I have thought about these questions many times in the last few weeks, and not come up with a satisfactory answer.  In fact, my questions have multiplied as I have mused.  Do the prayers of many people hold more weight before God than the prayers of one desperate mother?  What is my responsibility, knowing that prayer changes things and there may be patients here who don't have anyone other than their doctor or the hospital chaplain praying for them? How do I invest my heart in the hurting people around us, without emotionally incapacitating myself from caring for our own family's needs?

I don't know the answers to these questions.  I do know that Jesus was well acquainted with sorrow and suffering (Is 53), that He has promised comfort to those who are mourning (Matt 5) and that He uses us to meet the practical needs of His people who are hurting (Rom 12, 1 John 3).  I also know that while I may not be able to care for the lady who shows up in the middle of the night for an emergency C-section to deliver her dead baby, or for the teenager diagnosed with cancer or the victim of a bush-knife attack, there is one thing I can do.

Ezekiel 22 and Isaiah 6 both describe God searching for someone to stand or act on behalf of His people who, even in their sin, He loves desperately. In the Isaiah account, God found what He was looking for.

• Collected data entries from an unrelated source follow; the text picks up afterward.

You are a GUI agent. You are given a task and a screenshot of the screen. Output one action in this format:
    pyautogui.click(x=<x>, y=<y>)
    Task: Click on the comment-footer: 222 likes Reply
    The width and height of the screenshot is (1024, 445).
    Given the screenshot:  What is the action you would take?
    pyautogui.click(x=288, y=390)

But in Ezekiel, there was no-one whose heart was moved to stand between God's people and their destruction.

The one thing that I can do, even while hanging laundry or putting children to bed or sweeping crumbs off the floor, is to allow my heart to be moved to prayer.  I am being more deliberate in my praying.  Stopping what we're doing when Mark goes back to work for an emergency, and sitting down with the kids to pray together for those he is going to care for. Knowing the names of his patients so that I can pray into their lives in a specific way.  Pausing throughout the day to pray for the spiritual and emotional (and physical!) reserves of each of the doctors who are caring for patients here every day.

I may not be given answers to all my questions, but I do know that prayer is effective and has the power to change reality.  It changed Levi's on that awful night last month, and that experience motivates me both to thankfulness and to prayer for the hurting and needy around me.